I love eating out. To me, going out for lunch is the highlight of the week. I prefer lunch over dinner as that means I don’t have to wash my face and leave a nice, cosy fire on a cold winter night. It also means that I can get away with a simple evening meal as we have had our main meal for lunch.
With one exception, the Chinese restaurant for the Sunday buffet. It is our custom to meet two friends and go for a yummy Chinese meal every week. For years we didn’t go as Dave is a dyed in the wool English man, which means that Sunday dinner consists of roast beef, Yorkshire pudding, two veg. and gravy. Year after year after boring year, until I put my foot down and said I was joining friends for Chinese and he could stay home and eat alone.
This lasted one Sunday only, when I said I would be going again next week, he grudgingly agreed to try it. Surprise, surprise, he found lots of food in the buffet that he liked, he tried nothing that hinted of “foreign” stuff, but various meats and veggies that he loved. He now just expects that we do this on a Sunday, he even looks forward to it.
Trouble is, I eat far too much. If a plate of food was brought to me I would eat it and enjoy it but a buffet holds too many temptations and I overdo it. Lots of options for my meatless diet, tasty veggies and egg foo yung, my downfall is the deep fried goodies. Spring rolls, onion rings, prawns and wantons, all deep fried and oh so tasty. My plate gets heaped up even though I take a very little of each item. I then have a big fight with myself when it comes to deciding on a second helping, a fight I quite often lose.
In this country and our neighbour to the south, large portions are the norm, not the exception. We get used to overeating and much of the food we eat is not healthy. From childhood we see huge portions, especially at fast food outlets. Most of us, being naturally greedy, will finish the large portions even though we are full, long before we finish.

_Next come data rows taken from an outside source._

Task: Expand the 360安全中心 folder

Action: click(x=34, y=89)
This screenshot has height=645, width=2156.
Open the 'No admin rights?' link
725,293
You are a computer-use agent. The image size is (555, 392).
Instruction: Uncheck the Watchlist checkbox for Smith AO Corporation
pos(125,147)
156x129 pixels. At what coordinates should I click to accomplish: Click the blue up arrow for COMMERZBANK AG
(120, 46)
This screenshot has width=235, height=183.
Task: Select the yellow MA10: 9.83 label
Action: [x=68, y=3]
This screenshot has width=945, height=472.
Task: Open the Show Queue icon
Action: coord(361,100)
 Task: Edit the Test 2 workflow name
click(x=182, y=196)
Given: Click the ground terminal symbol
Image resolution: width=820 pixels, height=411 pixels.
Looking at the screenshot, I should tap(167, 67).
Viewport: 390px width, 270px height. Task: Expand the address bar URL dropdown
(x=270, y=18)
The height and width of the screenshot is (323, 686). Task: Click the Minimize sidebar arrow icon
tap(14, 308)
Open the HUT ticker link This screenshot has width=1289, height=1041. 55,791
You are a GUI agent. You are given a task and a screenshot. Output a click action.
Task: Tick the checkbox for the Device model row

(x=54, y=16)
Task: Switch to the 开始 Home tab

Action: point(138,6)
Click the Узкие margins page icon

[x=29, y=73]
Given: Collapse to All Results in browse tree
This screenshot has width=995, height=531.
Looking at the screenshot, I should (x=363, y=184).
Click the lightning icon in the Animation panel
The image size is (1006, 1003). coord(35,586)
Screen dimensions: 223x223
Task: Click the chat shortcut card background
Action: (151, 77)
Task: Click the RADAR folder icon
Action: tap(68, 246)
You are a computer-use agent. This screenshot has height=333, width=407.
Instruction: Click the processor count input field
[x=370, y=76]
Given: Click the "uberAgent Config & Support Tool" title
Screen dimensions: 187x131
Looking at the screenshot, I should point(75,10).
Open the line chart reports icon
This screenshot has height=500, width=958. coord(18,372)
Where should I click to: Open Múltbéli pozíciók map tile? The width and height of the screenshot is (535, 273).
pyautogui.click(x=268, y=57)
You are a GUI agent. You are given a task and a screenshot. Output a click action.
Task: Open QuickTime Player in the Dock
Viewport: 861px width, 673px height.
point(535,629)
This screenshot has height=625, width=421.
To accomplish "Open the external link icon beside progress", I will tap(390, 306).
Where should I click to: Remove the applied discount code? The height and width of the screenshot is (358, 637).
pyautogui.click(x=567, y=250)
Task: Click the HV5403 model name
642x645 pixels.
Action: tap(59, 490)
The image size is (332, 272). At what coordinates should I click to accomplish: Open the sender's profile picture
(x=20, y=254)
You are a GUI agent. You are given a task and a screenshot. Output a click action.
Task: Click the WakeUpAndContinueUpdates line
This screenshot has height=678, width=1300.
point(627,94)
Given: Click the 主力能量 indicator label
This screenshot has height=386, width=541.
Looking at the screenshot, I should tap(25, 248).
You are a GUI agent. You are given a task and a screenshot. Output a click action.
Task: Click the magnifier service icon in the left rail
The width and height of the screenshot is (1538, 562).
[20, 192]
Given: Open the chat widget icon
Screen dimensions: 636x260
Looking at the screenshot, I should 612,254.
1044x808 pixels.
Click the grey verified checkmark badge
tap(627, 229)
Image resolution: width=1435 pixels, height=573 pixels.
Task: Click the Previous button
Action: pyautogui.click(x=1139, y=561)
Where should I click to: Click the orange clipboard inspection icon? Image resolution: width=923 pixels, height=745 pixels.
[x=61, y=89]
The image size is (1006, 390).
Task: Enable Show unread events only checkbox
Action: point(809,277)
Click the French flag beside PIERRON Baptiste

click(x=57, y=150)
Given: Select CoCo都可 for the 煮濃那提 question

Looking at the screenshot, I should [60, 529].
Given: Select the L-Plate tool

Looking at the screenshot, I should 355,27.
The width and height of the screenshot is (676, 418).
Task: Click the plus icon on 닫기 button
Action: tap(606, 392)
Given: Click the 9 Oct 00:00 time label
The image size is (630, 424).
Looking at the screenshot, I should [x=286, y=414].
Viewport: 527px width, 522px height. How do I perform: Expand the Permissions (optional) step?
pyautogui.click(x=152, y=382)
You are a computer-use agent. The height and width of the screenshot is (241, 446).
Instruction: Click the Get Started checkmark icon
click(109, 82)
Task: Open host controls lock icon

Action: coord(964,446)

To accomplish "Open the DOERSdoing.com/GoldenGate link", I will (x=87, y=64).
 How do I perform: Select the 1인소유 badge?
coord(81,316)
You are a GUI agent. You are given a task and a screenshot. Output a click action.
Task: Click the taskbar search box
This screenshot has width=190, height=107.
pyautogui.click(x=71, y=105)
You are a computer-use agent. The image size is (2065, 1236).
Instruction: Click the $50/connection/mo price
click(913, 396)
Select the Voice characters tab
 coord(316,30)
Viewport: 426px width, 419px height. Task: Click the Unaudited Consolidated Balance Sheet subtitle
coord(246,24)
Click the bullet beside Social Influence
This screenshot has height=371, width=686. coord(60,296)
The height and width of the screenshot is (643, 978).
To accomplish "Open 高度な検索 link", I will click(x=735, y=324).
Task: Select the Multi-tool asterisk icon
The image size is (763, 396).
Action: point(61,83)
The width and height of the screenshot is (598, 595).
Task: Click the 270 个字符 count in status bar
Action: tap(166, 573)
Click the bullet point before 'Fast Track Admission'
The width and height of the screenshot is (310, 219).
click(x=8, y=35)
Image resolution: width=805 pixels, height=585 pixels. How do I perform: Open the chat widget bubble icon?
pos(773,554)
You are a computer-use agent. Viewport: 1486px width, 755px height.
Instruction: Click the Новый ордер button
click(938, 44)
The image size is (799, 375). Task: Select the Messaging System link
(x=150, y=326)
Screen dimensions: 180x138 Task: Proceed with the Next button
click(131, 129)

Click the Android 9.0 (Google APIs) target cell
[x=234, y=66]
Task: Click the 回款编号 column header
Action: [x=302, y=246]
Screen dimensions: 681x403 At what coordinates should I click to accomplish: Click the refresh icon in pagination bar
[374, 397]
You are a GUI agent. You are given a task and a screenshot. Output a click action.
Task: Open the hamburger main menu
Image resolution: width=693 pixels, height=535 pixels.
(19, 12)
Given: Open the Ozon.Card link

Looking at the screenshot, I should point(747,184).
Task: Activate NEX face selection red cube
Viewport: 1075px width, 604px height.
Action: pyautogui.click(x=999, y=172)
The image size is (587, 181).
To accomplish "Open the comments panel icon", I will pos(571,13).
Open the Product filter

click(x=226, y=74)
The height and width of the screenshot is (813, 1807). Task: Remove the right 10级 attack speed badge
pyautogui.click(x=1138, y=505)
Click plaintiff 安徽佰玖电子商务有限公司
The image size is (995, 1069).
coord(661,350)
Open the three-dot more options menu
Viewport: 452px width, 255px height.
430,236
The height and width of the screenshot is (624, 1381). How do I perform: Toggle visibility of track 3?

Fast food clerks seem to be trained to ask if you want a bigger size or a side of fries to accompany your meal. It is not just food that is offered in large portions, most take out soda outlets offer enormous containers of the sugary concoction for just a few cents more than a regular size. Many people walk round with a half gallon of icy sugar water in their hand.
Go into any high end coffee shop and it is like a foreign country. No such thing as small, medium or large but fancy names for each size, I think in Italian, which means nothing to me. The menu for a coffee may contain fifteen different kinds, none of which sound familiar to my untrained ears. When I go to our local Timmy’s, I drive through and order my medium refill, to go, quite often the well trained sales-person asks if I want a donut or something else, but I am resolute and just take my coffee, pay my $1.65 and drive on.
Now take a trip in to Starbucks for the same thing. No drive through here so you have to stand and drool over the biscotti, chocolate covered brownies and other calorie filled goodies. It takes about fifteen minutes even though there are only a couple of people in front of me. When I am down to just one person ahead of me, I listen, with wonder, to the conversation. He seems to be ordering in some foreign language, his bill comes to over eleven dollars but I am shocked to see he only gets a coffee in a paper cup and a very small square of something decadent. I thought he was ordering for a group of friends.
My turn and I order my usual, a medium white coffee. The barrista, which I understand is a big title for a minimum wage job, then spews a huge list of words which mean nothing to me. My dumfounded look must inform him of my ignorance of the Italian language as he then slowly repeats the words, this time pointing to several sizes of paper cups. I point to a medium size and then he indicates the long list of coffee varieties. None of them says regular, so once again I adopt the vague expression, he gets the message and suggests that I probably want an Americano. I nod, eager to be away from this strange place, he then launches into a variety of the fifty kids of cream they offer. There is a sniggering from the customer behind me when I babble something about half and half, and the clerk disgustedly points me in the direction of a couple of chrome jugs, off to one side of the counter.
I feel somewhat relieved as this humiliating experience is almost over but not so. With a haughty wave of the hand, he indicates the glass enclosure of the display of wonderfully expensive treats. I decline apologetically and with a sniff, to show his disdain, he then charges me four dollars and thirty cents, which I understand only too well, I just cannot believe it.
My first and last trip to the land of fancy coffee is complete and as I sip the rather bitter brew, I feel decidedly affectionate of my favourite Timmy’s. Never mind what Seattle prefers, I am Canadian and proud of it.